Automated Conversation

Although computers can already do almost everything, they still lack one fundamental ability: to talk to us like one human being talks to another. And we, being only human, are getting increasingly impatient about it.

It’s the late 1940s. “Computing machines” are still just cabinets solving mathematical problems, which require a painstaking process of problem-formulation by teams of engineers. It takes a mind with a wildly vivid imagination to see in these cabinets any intellectual potential and to pose the question of whether such a machine could one day think—or even… talk. One such mind belonged to Alan Turing, one of the fathers of the computer.

In 1950, his article titled “Computing Machinery and Intelligence” appeared in the philosophy journal Mind. Here’s the first sentence: “I propose to consider the question: can machines think?” The problem with this question, Turing immediately notes, is that we don’t actually know what thinking is—so any honest attempt to answer it would quickly become a philosophical treatise. Moreover, thinking is something that happens “internally,” which makes it hard to determine whether anyone is really thinking. It’s the old philosophical puzzle: do minds other than mine exist? Or am I the only conscious being in the universe, surrounded by cleverly jaw-snapping meat puppets? (Today, we often call such entities—those who appear fully human yet lack consciousness or a sense of self—“philosophical zombies.”)
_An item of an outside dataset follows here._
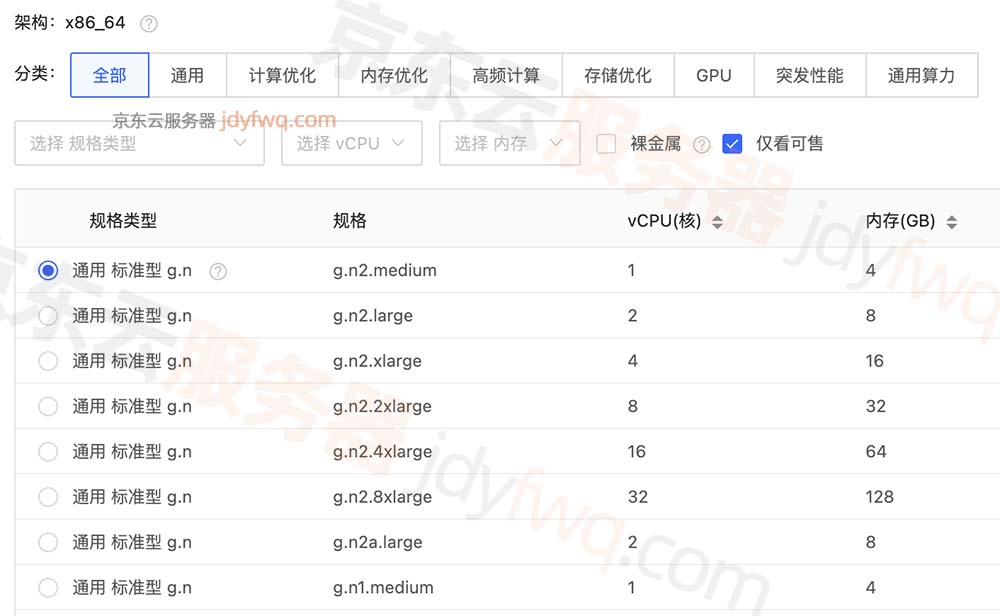Select the radio button for g.n2.xlarge
1000x616 pixels.
point(47,361)
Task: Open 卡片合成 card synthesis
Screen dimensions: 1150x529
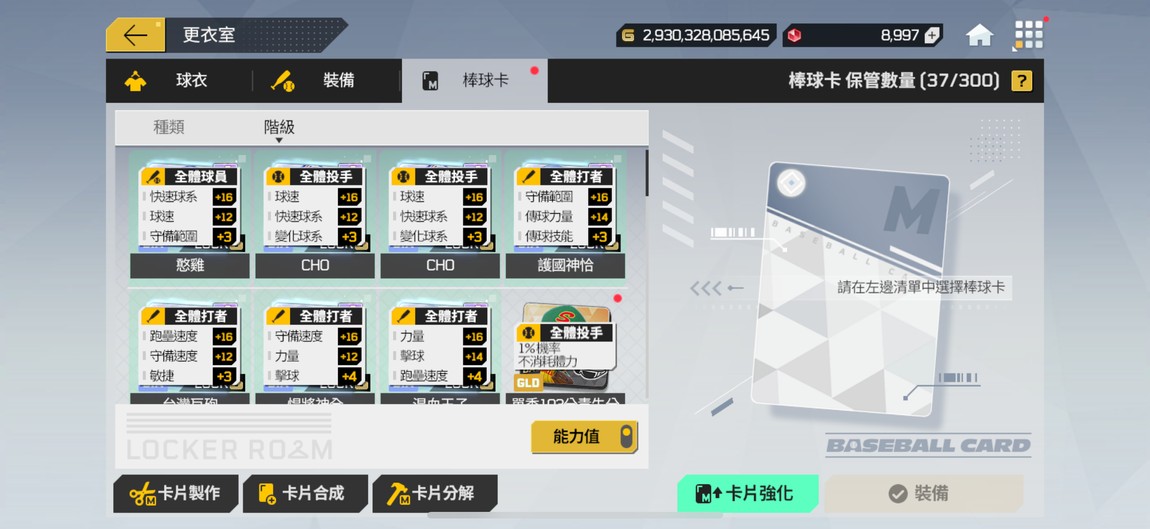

Turing chose to cut off such deliberations at the root and focus instead on jaw-snapping: since we judge the “mindfulness” of others by their behavior—especially whether they can speak to us intelligently and soberly—why not use the same criterion for thinking machines? Thus, the imitation game was born. Imagine a judge sits at a device for remote text communication—Turing suggested a teletype—and chats for five minutes with someone (or something) in a neighboring room. The judge then has to decide whether the typed words came from a human or a machine. If a program can reliably fool such judges, we’d say today that it has “passed the Turing Test.” Here’s the relevant quote from the article:

“I believe that in about fifty years’ time it will be possible to program computers, with a storage capacity of about 10⁹ [bits], to play the imitation game so well that an average interrogator will not have more than a 70 percent chance of making the right identification after five minutes of questioning. The original question, ‘Can machines think?’ I believe to be too meaningless to deserve discussion. Nevertheless, I believe that at the end of the century the use of words and general educated opinion will have altered so much that one will be able to speak of machines thinking without expecting to be contradicted.”

No Word About Gold

In 2000, exactly 50 years had passed since Turing’s article—was his prediction fulfilled? Certainly, we’re more comfortable now speaking of “thinking machines,” though usually still with a wink. But if we focus purely on the possibility of talking to a computer as if to a human, we must admit: we’re still deep in the woods. Even in 2020, though we’re routinely pestered by automated phone sales assistants and install smartphone apps that respond (sometimes correctly) to simple commands in human voices, it’s still not possible to have even a short, intelligent conversation on any topic with a computer program.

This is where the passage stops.